* Work to be completed
Collect every line of the listing below that contains the string "word". Case counts.

(Entries for locating text and elements)
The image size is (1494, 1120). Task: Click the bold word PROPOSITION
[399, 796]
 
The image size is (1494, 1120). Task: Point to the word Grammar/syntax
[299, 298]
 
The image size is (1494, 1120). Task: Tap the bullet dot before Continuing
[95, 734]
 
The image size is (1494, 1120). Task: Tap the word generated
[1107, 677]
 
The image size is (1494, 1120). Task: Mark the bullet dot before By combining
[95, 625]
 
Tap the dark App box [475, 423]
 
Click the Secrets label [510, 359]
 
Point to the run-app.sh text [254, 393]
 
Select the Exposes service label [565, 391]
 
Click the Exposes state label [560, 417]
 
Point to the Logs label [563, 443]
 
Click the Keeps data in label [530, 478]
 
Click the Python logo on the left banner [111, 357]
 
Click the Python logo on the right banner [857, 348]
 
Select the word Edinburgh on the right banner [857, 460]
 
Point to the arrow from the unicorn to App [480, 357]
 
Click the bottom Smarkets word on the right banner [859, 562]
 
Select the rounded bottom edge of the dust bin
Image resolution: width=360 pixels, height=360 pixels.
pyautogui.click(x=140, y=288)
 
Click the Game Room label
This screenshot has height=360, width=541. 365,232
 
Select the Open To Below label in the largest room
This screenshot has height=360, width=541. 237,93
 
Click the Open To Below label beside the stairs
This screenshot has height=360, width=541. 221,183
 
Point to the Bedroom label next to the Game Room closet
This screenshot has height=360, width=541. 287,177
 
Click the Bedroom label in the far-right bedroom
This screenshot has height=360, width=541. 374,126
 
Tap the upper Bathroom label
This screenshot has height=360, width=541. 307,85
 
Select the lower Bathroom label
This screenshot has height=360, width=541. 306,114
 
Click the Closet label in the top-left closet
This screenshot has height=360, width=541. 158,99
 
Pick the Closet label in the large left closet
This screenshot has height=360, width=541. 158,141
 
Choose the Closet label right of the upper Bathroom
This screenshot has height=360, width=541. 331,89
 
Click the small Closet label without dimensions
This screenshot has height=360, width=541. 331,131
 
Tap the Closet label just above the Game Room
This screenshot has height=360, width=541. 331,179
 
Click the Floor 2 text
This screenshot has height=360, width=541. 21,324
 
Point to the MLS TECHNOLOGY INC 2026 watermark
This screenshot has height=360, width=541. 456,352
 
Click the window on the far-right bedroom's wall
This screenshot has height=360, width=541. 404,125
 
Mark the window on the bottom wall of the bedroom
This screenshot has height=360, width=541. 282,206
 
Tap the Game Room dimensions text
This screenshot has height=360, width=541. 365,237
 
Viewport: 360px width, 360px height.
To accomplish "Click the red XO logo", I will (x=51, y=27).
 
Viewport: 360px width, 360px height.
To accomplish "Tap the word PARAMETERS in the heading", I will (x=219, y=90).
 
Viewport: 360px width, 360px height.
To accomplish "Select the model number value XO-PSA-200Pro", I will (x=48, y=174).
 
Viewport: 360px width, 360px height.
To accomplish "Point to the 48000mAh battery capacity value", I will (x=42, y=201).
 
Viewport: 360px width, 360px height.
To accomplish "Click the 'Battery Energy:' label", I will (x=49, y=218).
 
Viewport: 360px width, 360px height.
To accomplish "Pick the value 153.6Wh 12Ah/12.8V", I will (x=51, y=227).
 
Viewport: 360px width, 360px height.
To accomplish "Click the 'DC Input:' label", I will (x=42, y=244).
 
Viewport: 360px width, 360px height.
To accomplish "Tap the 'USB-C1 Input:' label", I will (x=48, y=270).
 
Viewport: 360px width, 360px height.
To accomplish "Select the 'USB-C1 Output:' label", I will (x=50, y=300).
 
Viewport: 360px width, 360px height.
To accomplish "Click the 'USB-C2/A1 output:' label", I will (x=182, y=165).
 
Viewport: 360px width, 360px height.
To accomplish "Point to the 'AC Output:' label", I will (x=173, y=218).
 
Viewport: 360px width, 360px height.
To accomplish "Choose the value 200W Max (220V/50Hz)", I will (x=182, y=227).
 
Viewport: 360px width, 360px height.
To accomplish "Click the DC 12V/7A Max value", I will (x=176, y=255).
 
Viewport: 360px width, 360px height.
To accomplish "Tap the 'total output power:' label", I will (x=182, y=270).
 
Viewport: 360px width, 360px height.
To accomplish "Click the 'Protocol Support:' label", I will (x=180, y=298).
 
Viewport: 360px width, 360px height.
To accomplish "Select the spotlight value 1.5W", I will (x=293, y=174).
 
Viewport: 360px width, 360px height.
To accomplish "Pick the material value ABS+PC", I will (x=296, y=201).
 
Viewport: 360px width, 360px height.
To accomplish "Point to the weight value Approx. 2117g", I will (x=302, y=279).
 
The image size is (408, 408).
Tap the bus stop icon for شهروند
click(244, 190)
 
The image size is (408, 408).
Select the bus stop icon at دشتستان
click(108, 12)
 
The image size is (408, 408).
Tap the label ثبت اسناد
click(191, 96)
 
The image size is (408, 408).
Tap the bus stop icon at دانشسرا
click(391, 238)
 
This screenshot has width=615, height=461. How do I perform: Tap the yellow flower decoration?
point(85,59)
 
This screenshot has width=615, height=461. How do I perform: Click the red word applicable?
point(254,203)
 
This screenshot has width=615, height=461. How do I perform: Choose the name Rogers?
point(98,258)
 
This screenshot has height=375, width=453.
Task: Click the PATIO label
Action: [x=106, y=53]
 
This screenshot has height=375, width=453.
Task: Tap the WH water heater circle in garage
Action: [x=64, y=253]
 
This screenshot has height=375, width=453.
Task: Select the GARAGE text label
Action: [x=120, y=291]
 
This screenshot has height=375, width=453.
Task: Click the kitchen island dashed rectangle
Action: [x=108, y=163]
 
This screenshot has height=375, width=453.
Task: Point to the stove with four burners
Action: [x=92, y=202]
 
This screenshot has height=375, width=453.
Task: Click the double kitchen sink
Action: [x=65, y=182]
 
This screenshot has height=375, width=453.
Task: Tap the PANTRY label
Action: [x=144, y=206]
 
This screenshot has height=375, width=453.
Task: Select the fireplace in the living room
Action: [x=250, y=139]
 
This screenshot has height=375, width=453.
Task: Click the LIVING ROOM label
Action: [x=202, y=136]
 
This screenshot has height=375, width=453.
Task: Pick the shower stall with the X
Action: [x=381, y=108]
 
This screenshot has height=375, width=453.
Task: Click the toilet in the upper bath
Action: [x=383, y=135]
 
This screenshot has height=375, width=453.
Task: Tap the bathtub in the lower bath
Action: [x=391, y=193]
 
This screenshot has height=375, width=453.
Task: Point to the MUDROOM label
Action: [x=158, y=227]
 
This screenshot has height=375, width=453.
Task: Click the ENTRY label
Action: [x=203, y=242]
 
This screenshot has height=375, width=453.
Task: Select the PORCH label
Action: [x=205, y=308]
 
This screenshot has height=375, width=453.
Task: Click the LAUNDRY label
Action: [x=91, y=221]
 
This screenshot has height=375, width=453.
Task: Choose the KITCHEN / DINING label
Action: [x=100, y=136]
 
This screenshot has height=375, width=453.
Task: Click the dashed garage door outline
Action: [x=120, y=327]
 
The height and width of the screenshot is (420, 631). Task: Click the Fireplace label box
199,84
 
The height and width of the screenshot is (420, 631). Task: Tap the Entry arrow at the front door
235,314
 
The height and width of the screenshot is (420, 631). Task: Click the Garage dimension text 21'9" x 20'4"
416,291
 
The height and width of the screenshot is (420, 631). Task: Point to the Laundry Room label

* Completed exercise
The image size is (1494, 1120). Task: Click the bold word PROPOSITION
The image size is (1494, 1120). Task: Point to the word Grammar/syntax
The image size is (1494, 1120). Task: Tap the word generated
Select the word Edinburgh on the right banner [857, 460]
Click the bottom Smarkets word on the right banner [859, 562]
To accomplish "Tap the word PARAMETERS in the heading", I will (x=219, y=90).
This screenshot has width=615, height=461. How do I perform: Click the red word applicable?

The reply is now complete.